Waarom Nederland voorop loopt in de voedingsindustrie

Drie grote voedingsconcerns openden dit jaar een nieuw innovatiecentrum. Wat morgen op tafel staat, wordt vandaag al gemaakt in de regio Wageningen. 

En dat is drie! Eerst was het (toen nog) kroonprins Willem-Alexander, die in april het gloednieuwe innovatiecentrum van Heinz opende in Nijmegen. Daarna volgde minister Henk Kamp, die eind september in Utrecht de opening van het Danone Innovation Center verrichte. En 16 oktober was het weer raak: toen toog koningin Maxima naar de campus van de Wageningse universiteit om daar de opening te verrichten van het kakelverse innovatiecentrum van FrieslandCampina

Drie grote onderzoekscentra in de voedingsindustrie in een half jaar, samen goed voor vele honderden r&d-banen, het is opmerkelijk goed nieuws in economisch roerige tijden. Is het toeval? Of is er meer aan de hand? 

Food Valley

De zogenoemde ‘Food Valley’ rond Wageningen lijkt in elk geval een belangrijke rol te spelen.

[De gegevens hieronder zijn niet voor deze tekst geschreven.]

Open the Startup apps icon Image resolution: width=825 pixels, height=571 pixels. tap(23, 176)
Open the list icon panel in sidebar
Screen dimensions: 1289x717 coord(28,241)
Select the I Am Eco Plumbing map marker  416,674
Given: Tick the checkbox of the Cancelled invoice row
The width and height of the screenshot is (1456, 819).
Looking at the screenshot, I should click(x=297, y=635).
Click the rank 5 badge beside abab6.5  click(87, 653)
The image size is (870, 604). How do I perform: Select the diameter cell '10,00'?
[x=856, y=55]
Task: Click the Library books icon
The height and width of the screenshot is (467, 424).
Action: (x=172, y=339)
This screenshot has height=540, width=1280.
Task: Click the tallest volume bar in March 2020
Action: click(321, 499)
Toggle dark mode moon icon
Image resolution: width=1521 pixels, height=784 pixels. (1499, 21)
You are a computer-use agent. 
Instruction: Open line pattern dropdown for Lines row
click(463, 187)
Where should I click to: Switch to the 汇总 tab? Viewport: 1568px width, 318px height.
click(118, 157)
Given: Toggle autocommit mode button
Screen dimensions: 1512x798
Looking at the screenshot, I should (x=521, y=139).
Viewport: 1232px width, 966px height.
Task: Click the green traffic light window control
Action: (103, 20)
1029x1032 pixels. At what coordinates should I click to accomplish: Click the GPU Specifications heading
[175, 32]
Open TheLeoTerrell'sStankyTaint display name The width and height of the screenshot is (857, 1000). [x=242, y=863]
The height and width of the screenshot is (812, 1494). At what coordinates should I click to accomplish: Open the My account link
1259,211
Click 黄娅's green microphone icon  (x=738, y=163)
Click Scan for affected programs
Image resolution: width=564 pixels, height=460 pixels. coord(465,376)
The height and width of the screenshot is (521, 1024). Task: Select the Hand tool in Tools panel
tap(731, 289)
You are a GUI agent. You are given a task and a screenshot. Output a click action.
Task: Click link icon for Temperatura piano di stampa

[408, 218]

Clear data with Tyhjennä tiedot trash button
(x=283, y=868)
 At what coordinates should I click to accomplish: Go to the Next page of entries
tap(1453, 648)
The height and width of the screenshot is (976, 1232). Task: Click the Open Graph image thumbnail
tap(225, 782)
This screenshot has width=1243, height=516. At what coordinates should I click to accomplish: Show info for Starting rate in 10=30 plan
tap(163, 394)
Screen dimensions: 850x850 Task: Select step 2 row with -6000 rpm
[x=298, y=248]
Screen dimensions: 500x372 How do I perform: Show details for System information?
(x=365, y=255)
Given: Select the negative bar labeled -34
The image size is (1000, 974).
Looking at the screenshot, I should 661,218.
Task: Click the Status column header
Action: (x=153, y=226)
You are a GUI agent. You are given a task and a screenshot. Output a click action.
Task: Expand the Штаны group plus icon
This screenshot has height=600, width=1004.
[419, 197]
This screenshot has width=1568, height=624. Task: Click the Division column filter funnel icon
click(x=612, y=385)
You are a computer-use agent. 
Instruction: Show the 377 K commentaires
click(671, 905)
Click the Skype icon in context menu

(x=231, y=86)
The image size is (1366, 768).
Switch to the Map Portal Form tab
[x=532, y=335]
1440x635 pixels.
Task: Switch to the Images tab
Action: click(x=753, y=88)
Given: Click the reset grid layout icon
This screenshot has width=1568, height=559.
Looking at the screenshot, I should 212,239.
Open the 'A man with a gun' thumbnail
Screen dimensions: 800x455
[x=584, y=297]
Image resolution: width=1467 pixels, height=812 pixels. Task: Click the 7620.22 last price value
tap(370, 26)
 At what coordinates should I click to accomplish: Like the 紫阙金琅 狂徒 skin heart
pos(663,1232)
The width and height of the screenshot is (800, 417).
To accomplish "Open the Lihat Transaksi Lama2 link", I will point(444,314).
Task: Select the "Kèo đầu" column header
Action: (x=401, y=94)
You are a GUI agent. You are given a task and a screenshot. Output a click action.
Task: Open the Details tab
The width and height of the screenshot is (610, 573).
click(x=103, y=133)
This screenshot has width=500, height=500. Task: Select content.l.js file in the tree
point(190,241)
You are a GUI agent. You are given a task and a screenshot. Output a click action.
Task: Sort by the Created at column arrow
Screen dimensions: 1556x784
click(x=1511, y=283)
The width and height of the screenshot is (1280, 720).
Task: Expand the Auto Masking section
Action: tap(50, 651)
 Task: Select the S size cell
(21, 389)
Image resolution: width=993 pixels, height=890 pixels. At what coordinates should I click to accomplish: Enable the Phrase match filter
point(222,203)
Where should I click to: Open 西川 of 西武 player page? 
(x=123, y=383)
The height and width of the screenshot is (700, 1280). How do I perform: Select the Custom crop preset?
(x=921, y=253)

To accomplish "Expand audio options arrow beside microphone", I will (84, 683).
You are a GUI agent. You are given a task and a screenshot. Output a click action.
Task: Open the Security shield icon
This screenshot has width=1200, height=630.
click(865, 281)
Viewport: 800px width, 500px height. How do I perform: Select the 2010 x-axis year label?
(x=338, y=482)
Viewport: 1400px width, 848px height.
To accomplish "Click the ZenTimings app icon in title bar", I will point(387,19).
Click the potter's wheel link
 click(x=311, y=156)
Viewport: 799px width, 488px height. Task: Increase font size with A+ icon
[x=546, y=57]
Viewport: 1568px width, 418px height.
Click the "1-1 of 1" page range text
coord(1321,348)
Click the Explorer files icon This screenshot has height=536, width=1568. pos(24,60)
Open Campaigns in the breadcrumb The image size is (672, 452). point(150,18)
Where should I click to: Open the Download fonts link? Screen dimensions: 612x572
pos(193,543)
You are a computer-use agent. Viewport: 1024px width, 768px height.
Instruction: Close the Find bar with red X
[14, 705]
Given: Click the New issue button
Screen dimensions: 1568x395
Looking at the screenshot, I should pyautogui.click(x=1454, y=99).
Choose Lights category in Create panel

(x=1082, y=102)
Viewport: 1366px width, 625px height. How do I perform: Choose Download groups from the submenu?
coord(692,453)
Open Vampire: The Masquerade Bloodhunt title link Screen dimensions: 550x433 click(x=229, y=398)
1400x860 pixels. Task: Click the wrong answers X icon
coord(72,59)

De nieuwe onderzoekscentra liggen alle drie niet al te ver vandaan bij de stad, wiens universiteit jaarlijks op één na het grootste aantal wetenschappelijke publicaties op ‘agrofood’-gebied publiceert. De Wageningen University werkt daarvoor samen met veel grote en kleine voedingsbedrijven, die zich daarom graag hier in de buurt vestigen. 

Cluster is aantrekkelijk

Die bedrijven zijn meestal aangesloten bij Food Valley, een semipublieke organisatie die bedrijven in de agrofoodsector aan kennisinstellingen koppelt. Voorwaarde daarvoor is wel dat die bedrijven ook daadwerkelijk in Nederland zitten. Een organisatie die daarbij helpt is Oost NV, een samenwerkingsverband van het ministerie van Economische Zaken en de provincies Gelderland en Overijssel. ‘Wij helpen buitenlandse bedrijven zoals Heinz binnen te halen, onder meer door een bidbook te maken om ze te overtuigen van de aantrekkelijkheid van onze regio. Ook wijzen we erop dat we hier een cluster van bedrijven en instellingen in deze sector hebben’, legt directeur Karin van Willigen uit. ‘En natuurlijk is bijvoorbeeld ook het voordelige Nederlandse belastingklimaat van groot belang.’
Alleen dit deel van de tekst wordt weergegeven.